John Huss was born a peasant in Husinec, Bohemia circa 1370. He was ordained in 1400 and was appointed a preacher of the Bethlehem Chapel where he taught the gospel in the Czech language. He soon found himself agreeing with many of the writings of John Wycliffe, who railed against the abuses of the church, most notably the doctrine of transubstantiation.

While he became increasingly unpopular within the church, Huss gained support from the uncrowned Holy Roman Emperor Wenceslaus IV, as well as the growing Czech nationalist movement. After the Council of Pisa desposed the rival popes Gregory XII and Benedict XIII, the archbishop of Prague attempted to excommunicate Huss and his followers. Wenceslaus would intervene, and a truce was arranged until Huss denounced the bulls of the antipope John XXIII and spoke out against indulgences.

The pope finally excommunicated Huss who retired to a castle near Tabor to concentrate on writing. In his works he emphasized the ultimate authority of the Scripture over the church, the duty of the state to supervise the church, and denounced the infallibility of an immoral pope. His ideas fell very much in line with those of Wycliffe, and he is considered a forefather of the Protestant Reformation.

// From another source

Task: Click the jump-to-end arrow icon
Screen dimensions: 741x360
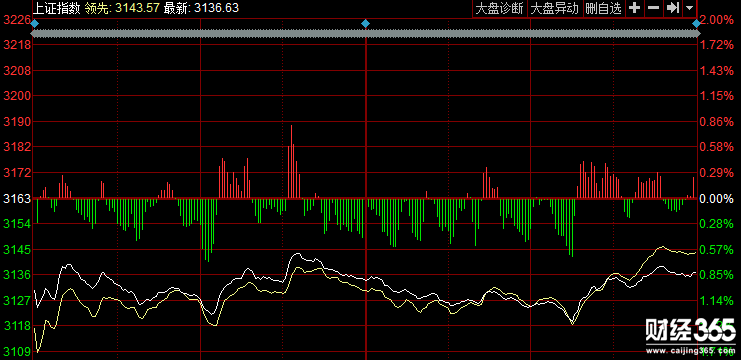Action: tap(672, 8)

His retirement was interrupted when he was invited to defend his views at the Council of Constance. Then Holy Roman Emperor Sigismund assured his safety, but the council had other ideas, and Huss was tried as a heretic. Huss would be burned at the stakein 1415, an act would would lead to the Hussite Wars. Huss was declared a martyr by the University of Prague, and is still fondly remembered by the Czech Protestant church.